Let’s alter the non sequitur slightly so you can see how illogical it really is. Imagine someone said to you: If someone really did embezzle a lot of money at the last company you worked for, and you really did work there for a number of years, doesn’t it necessarily follow that you must have embezzled money too.

Um, you what now? That whole statement is an obvious fallacy. The conclusion doesn’t flow from the premises as a matter of logic. Clearly, embezzlement is precisely the kind of activity that would be kept out of public view. Just because one person is engaged in it, that doesn’t mean their colleagues would necessarily have been implicated.
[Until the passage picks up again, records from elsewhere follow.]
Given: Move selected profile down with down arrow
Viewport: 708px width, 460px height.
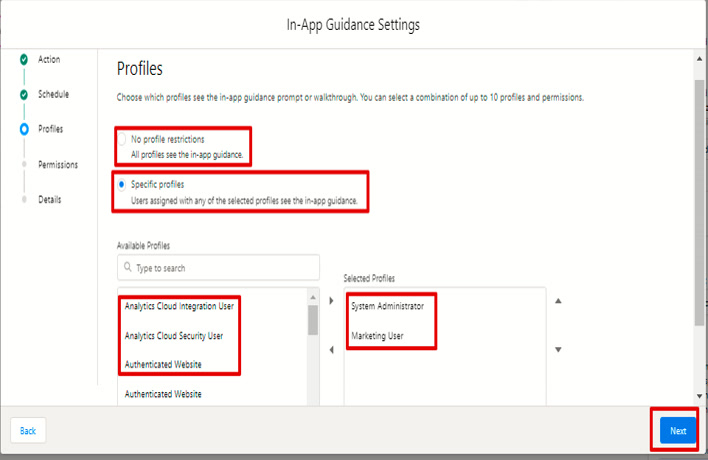Looking at the screenshot, I should tap(558, 349).
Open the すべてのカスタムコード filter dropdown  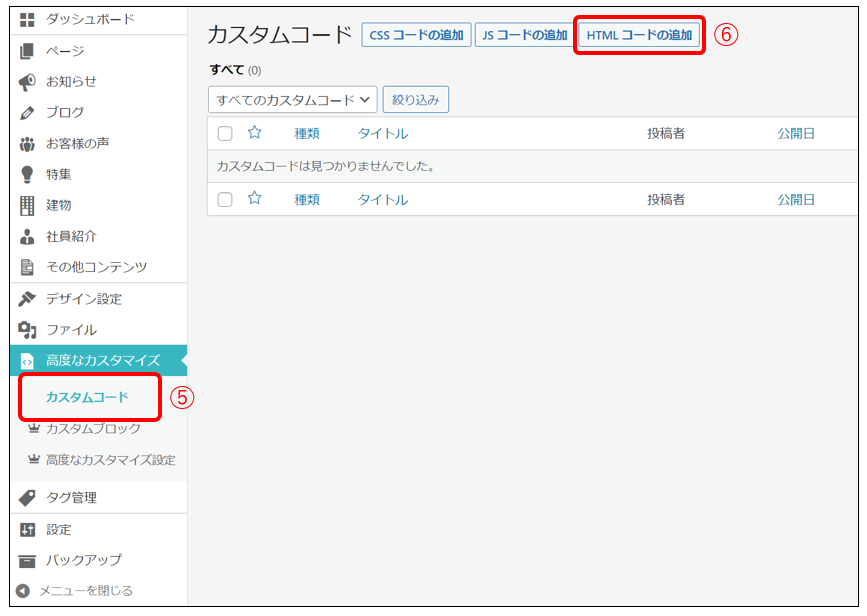click(x=292, y=100)
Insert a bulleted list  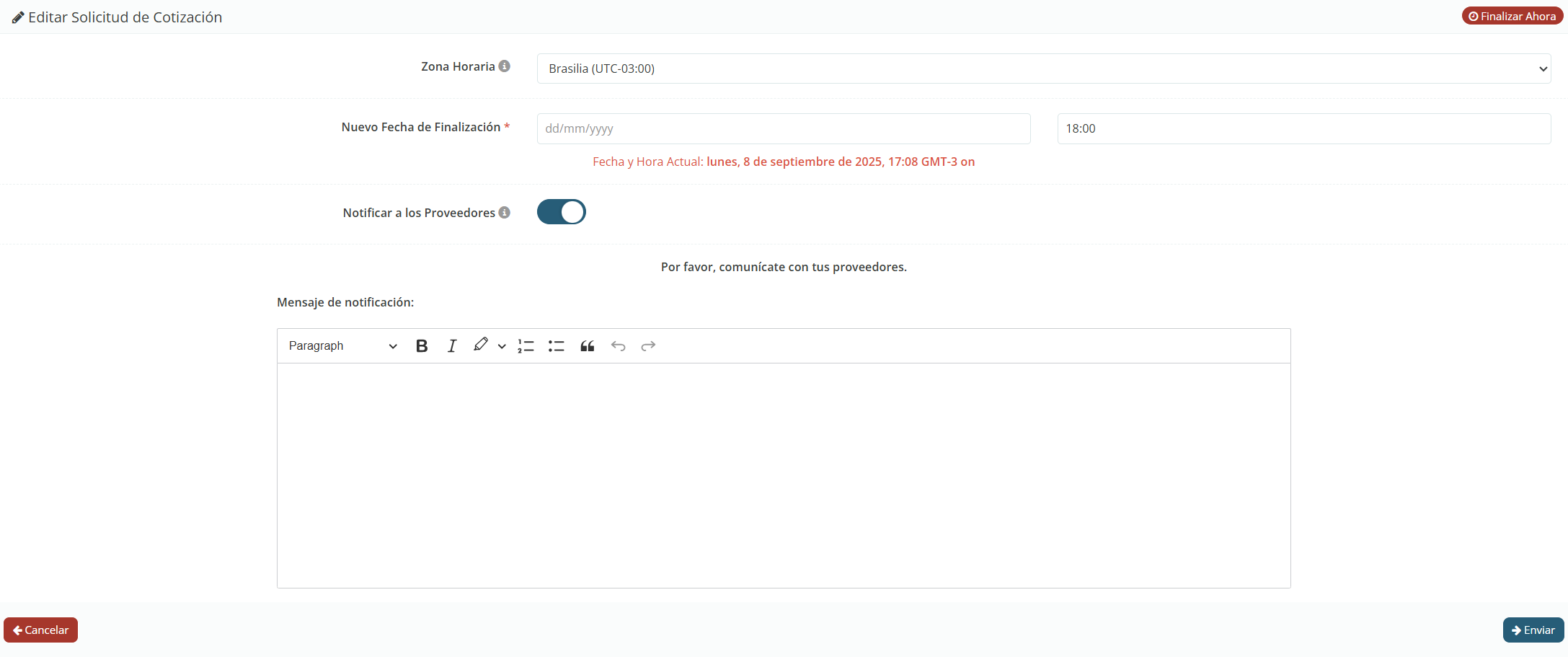pyautogui.click(x=556, y=346)
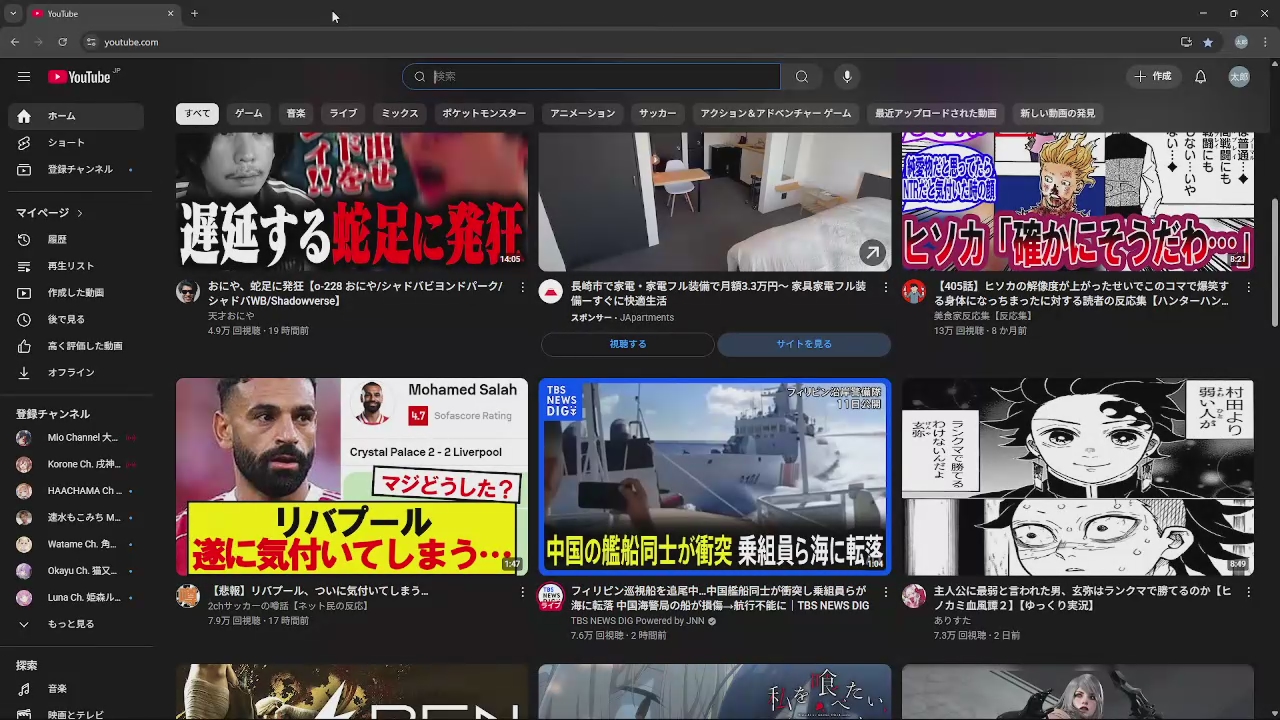Click the YouTube logo

(x=80, y=77)
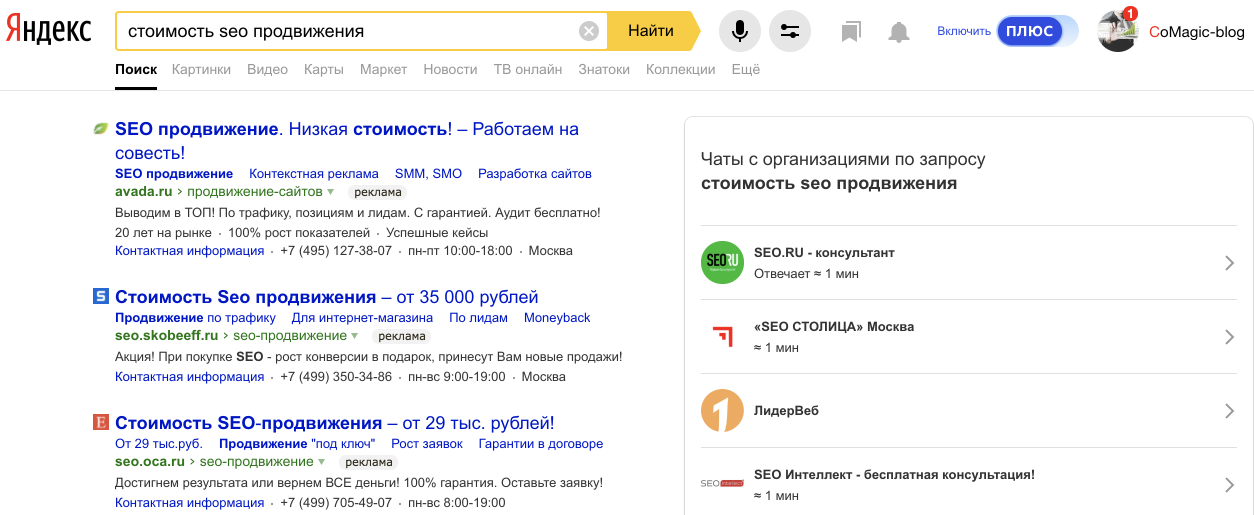Open the Ещё menu tab
The height and width of the screenshot is (515, 1254).
point(745,69)
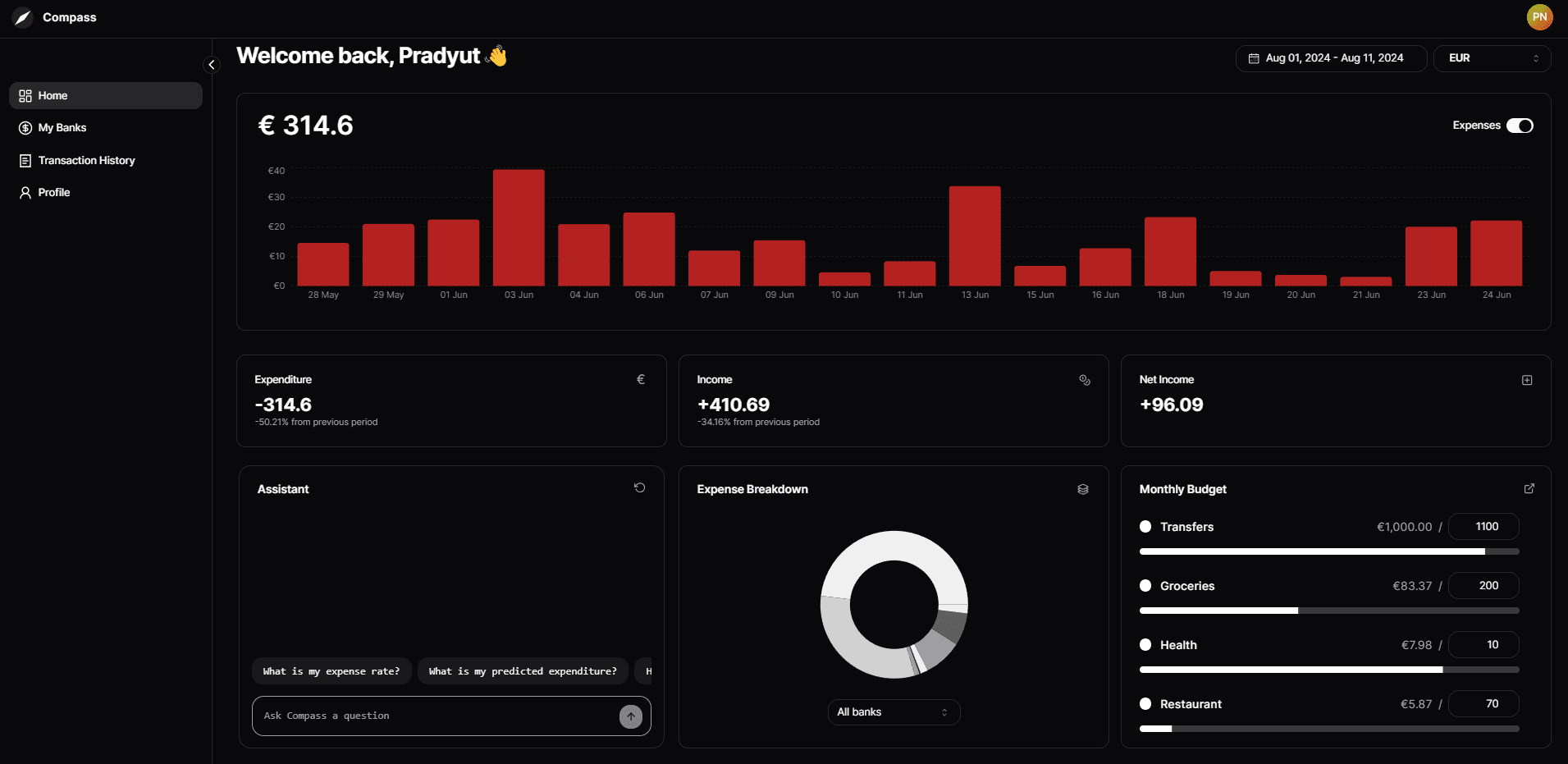Click the euro icon on Expenditure card
This screenshot has height=764, width=1568.
[x=641, y=380]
Even if a small group of people were involved, they would surely have covered it up in a veil of secrecy and conspiracy.

There are 300 people working for TBI. Did we ever say that they were all knowingly involved in illegal activities? Absolutely not. We have named the TBI Mafia as a core of 5 corrupt people out 300. While we knew Head Office was nepotistic and that they didn’t pay tax, we didn’t learn about Luke’s role in the corruption until after he had turned on us and former victims had revealed their experiences. Yes, there were all sorts of stories about sexual harassment, stolen money and unprofessional behavior but the people involved had often been fired or had left. It had long seemed that TBI had been unlucky but a better day was just around the corner. The full picture of corruption at the top was well-hidden for a long time. For example, people didn’t come forward to tell us about Binsar’s sexual misdeeds and robberies until 3 months after we had left Indonesia. The idea we must have been aware all along is pure nonsense. One more lie to add to all the rest.